Kathy and I continued to work on exposure to other dogs and on her developing a better understanding of general dog body language and behavior. I felt that this would help to relieve her feeling that dogs were so foreign to her and that everything they do (even a soft tail wag) is a potential threat. Part of this process involved a visit to a dog training school with my dog Nora. It was amazing enough that Kathy was able to enter the facility. Especially after she saw there were a number of dogs inside when we arrived. She was so focused on keeping her eye on those dogs, that she seemed to barely recognize that she was standing right next to my dog. It was the closest encounter she had with an adult dog since we started working together. When Kathy felt ready, we stepped into the enclosed training area. We talked through her mantra, did some deep breathing exercises and then I asked Kathy if she could hold Nora’s leash. I thought this would be a good moment to hand over the reins to her because she seemed so focused on her mission to remain calm. And it worked! Kathy not only held Nora’s leash, but progressed to participating with her in the class.

After this wonderful day together, we all felt much more confident that Kathy would be able to overcome her fear and know the joy of having a dog as part of her family. So, we thought it was time for her to meet her new dog Bo who we had been working with to teach him to respond promptly when asked to sit. We thought this simple behavior would be a wonderful starting point for Kathy to feel confident that she could effectively communicate with Bo. It was a wonderful moment seeing Kathy’s face as she entered the room and saw Bo for the first time. She seemed calm and proud that this little guy was her family’s new dog. Kathy touched Bo, hugged him, asked him to sit and with the help of Ali McLennan even learned some valuable tips for grooming Bo in the future.
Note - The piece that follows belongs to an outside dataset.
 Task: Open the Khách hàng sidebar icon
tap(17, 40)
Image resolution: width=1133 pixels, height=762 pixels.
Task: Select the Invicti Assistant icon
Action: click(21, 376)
One of our next steps with Kathy was a big one…Ali and I took her and Bo to a pet parade where she would walk Bo herself and be exposed to other dogs. It was a beautiful day on the pier, with loads of dogs in adorable outfits. Kathy was all smiles as she walked Bo down the red carpet as they competed for ‘Best in Show’ at the event. They didn’t win the official prize, but the three of us knew that Kathy had won something much more valuable.

When we brought Bo to live with his new family, we all felt it would be the icing on the cake if Kathy was the one to introduce him to her family. The joy and surprise on their faces to see their new, handsome pup escorted by his new Mom as he walked up the drive to his new home was an amazing reward for us all. Most especially Kathy.

1 Comment

  1. What a heartwarming story. I’m so glad the ending was happy for Kathy, her family, and all canines involved. I used to suffer from a phobia of dogs myself, and it wasn’t until my early adulthood that I got over it. It took many hours with the most calm dog I knew to help me overcome my fear. I think energetic, jumpy, loud dogs were what made me so nervous, whereas I discovered that calmer animals weren’t so bad.